This task asks for the lines from the one with "You are a GUI" to the final line below, repeated exactly, with pictures omitted.

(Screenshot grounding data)
--
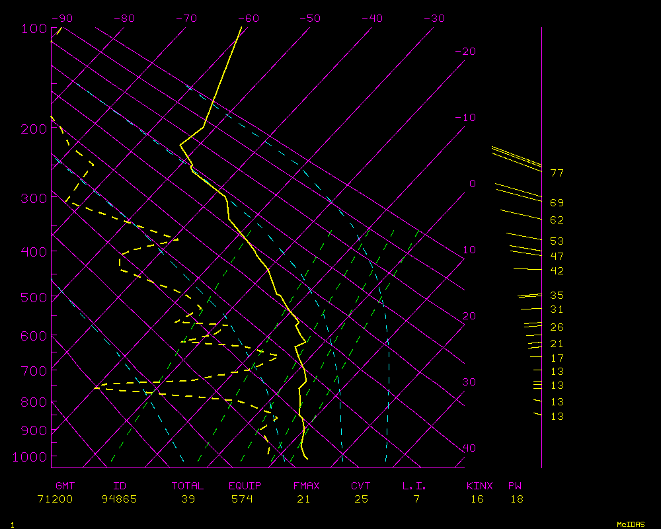Screen dimensions: 661x529
Task: Click the FMAX label
Action: (306, 486)
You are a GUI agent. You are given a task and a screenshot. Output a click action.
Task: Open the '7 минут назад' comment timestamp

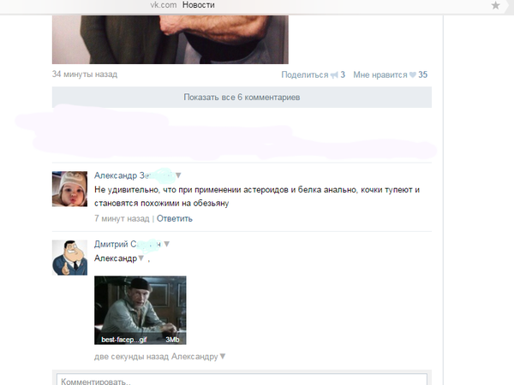coord(122,219)
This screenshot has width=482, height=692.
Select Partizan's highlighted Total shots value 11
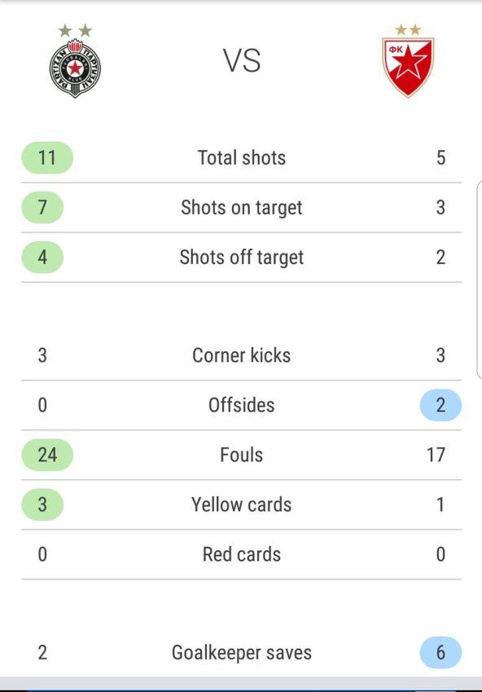coord(46,157)
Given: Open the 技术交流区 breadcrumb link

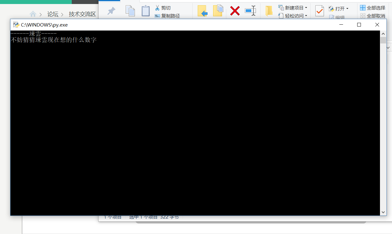Looking at the screenshot, I should click(82, 14).
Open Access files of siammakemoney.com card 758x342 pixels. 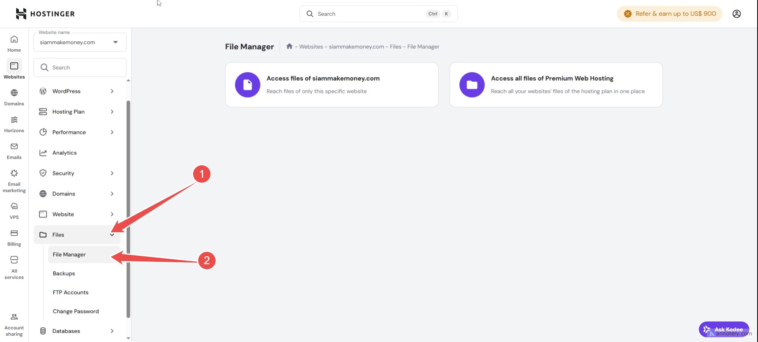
--
## Answer to the exercise
You are a GUI agent. You are given a task and a screenshot. Output a click action.
Task: Open the '7 минут назад' comment timestamp

coord(122,219)
This screenshot has width=482, height=692.
Select Partizan's highlighted Total shots value 11
coord(46,157)
Given: Open the 技术交流区 breadcrumb link

Looking at the screenshot, I should click(82, 14).
Open Access files of siammakemoney.com card 758x342 pixels. 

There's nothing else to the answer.